After a full 7 days of very hard work, the crew from Ventwerx were finally done with the demolition of the old furnaces and getting our new Fujitsu units installed and running. If you missed the last six posts about this project, that does sound like an extremely long time, but a good half of that time was spent ripping out the old 50-year-old diesel setup that the house was literally built around.
They were a great crew, and as such we actually took a picture of all of them after they packed up and were ready to head to their next job. A testament to how much we liked them, I can still remember all their names.
From left to right in the above picture are Jose, George, Bull, Mikey and Alex. (I do hope I remember them correctly.)
Since this project wrapped we only had one minor issue which was actually pretty amusing. We didn’t use the unit in the guest room for a couple of months as after this project wrapped I took the opportunity to paint the guest room walls (more on that very soon) and so our first house guest ended up sleeping on the guest bed when it was in the downstairs of the great room. Something said guest found quite fun as there is quite a bit of privacy from the rest of the house in that part of the space since it’s down three steps and the central chimney column and hearth wings act as partial walls.
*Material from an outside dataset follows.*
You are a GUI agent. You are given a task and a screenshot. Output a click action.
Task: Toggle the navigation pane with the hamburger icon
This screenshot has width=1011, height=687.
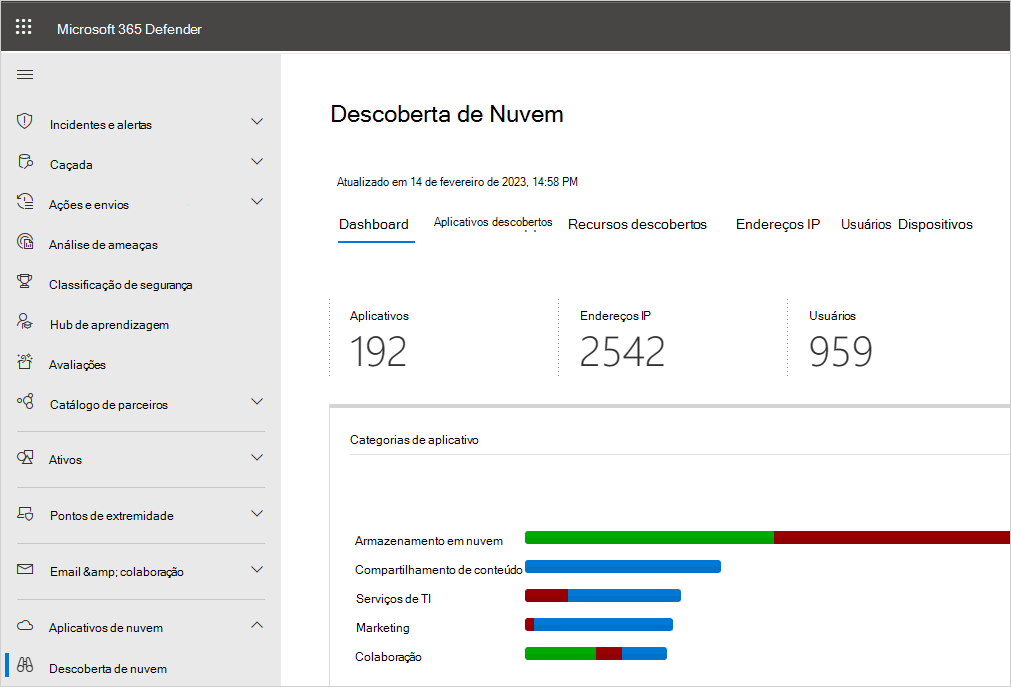coord(24,73)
It wasn’t until a friend from Texas was staying over a few weeks later and turned on the AC in the guest room (by then I had finished painting everything but the giant tree in there — more on that soon too I promise) that he discovered a most peculiar smell. It was quite sewery in nature and didn’t seem normal.
I made a call to Alex and he dispatched George who checked everything over and couldn’t find anything wrong with the wall unit. So George called Bull to ask if Bull remembered connecting that unit to the sewer line with a p-trap. Turns out that since that is the only unit out of the 9 that was not going to vent its condensation to the sewer, it got missed. So George got to venture under the house for a few minutes of tinkering and a wa’la — the next time we turned on the AC everything drained properly.
It’s been almost two years since then and very smooth sailing.
A couple of days later a couple of dry-wall guys arrived to seal up all those holes in our walls.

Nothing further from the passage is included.